Sette matricole si sottopongono a dei violenti rituali d’iniziazione per essere ammesse all’interno dell’Alpha Kappa Omega, la miglior confraternita del loro campus universitario, la quale viene messa a dura prova quando sorgono dei conflitti con una confraternita rivale. [sinossi]
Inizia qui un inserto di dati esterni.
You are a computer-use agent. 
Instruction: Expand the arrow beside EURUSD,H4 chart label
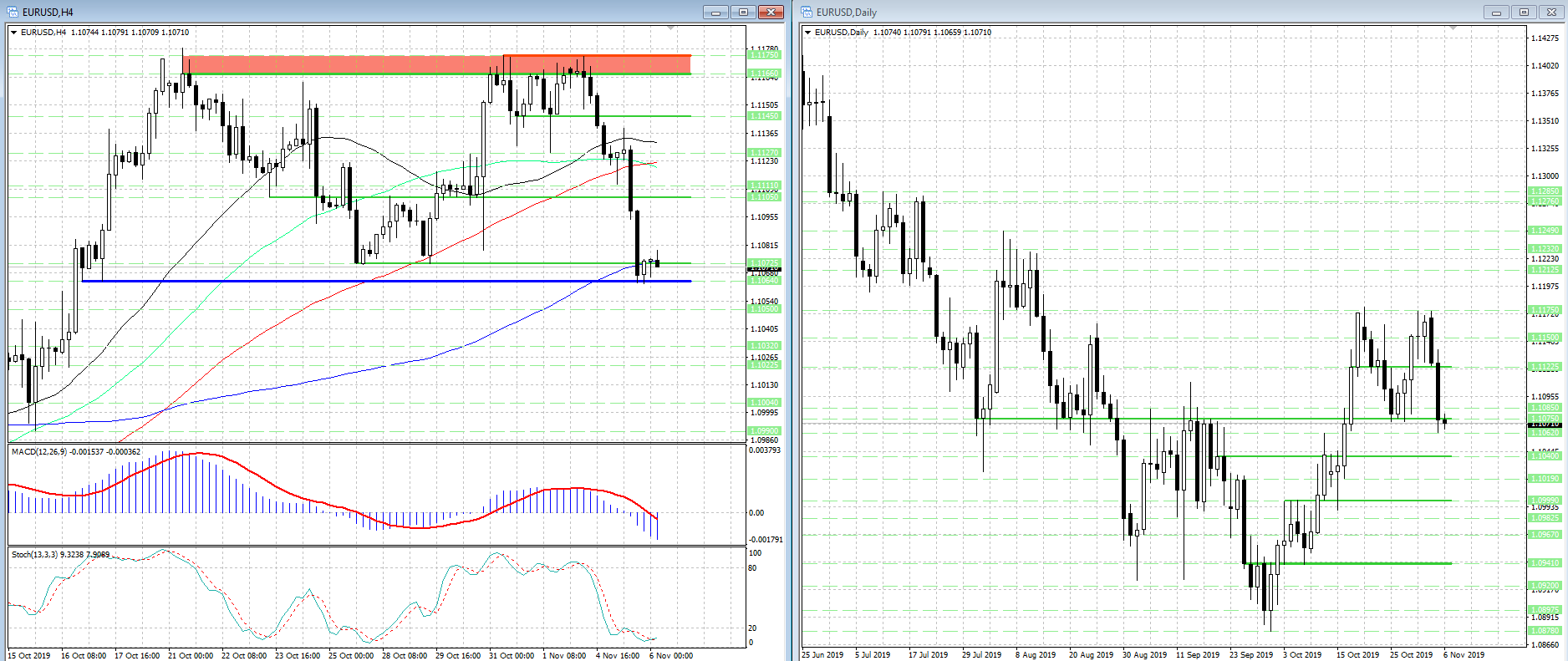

Batch ’81 di Mike de Leon è stata una delle presenze più importanti tra i film selezionati all’interno della settantaquattresima edizione della Mostra del Cinema di Venezia. Se non ne avete letto in giro, sia sui quotidiani cartacei che su quelli online, e non vi siete imbattuti in questo titolo nemmeno bazzicando Facebook, Twitter e gli altri social network, non è il caso di stupirsi: presentato all’interno di Venezia Classici, la sezione dedicata ai restauri, Batch ’81 ha ricevuto un’attenzione solo parziale, schiacciato dalla mole dei titoli in concorso e nelle sezioni collaterali, e dalla presenza nella stessa Venezia Classici di opere più note, in grado di solleticare quella nostalgia che in molti associano all’idea di passato. La re-visione, prima ancora della visione. È un peccato, certo, e si aprirebbe con facilità il fianco a una discussione sulla dittatura del contemporaneo rispetto a ciò che si pretende già fruito, passato, andato via, oramai digerito; ma è invece piuttosto il caso di rimarcare il buon lavoro operato dalla Mostra, che ha permesso a cinefili giovani, o forse semplicemente poco attenti all’universo “orientale”, di imbattersi in un’opera monumentale, vero e proprio punto di snodo di un intero mondo, produttivo e culturale. Un’impressione non troppo dissimile la si avvertì lo scorso anno, quando venne invece riproposto The Ondekoza di Tai Kato, sublime immersione in un universo di suoni e rimbombi, sulle orme di un gruppo di musicisti libertari già fuori tempo massimo rispetto al tronitruante incedere della società.
Al di là dello strapotere visivo e dell’incedere tra thriller e paranoia politica che inchioda lo spettatore alla sedia, Batch ’81 è un film che non a caso venne accolto come un’epifania, una liberazione, alla sua uscita nelle sale filippine nel novembre del 1981. Quella che nella mente della produttrice Marichu Maceda – conosciuta dai più come Manay Ichu – , vera e propria veterana del cinema di Manila e dintorni, doveva essere un’incursione nel mondo dei campus universitari, con tanto di bagni in piscina, giovani amori e via discorrendo, si trasformò fin da subito, per volere di Mike de Leon e del suo team di sceneggiatori (Raquel Villavicencio e Clodualdo del Mundo Jr.) in una lettura neanche troppo metaforica di una nazione barbarica, dittatoriale, nelle mani di una legge marziale che tutto annienta e distrugge. Anche la giovinezza, anche il futuro. Una confraternita di sangue con regole ferree e alle quali non si può disobbedire mai. Perché la pena potrebbe essere letale.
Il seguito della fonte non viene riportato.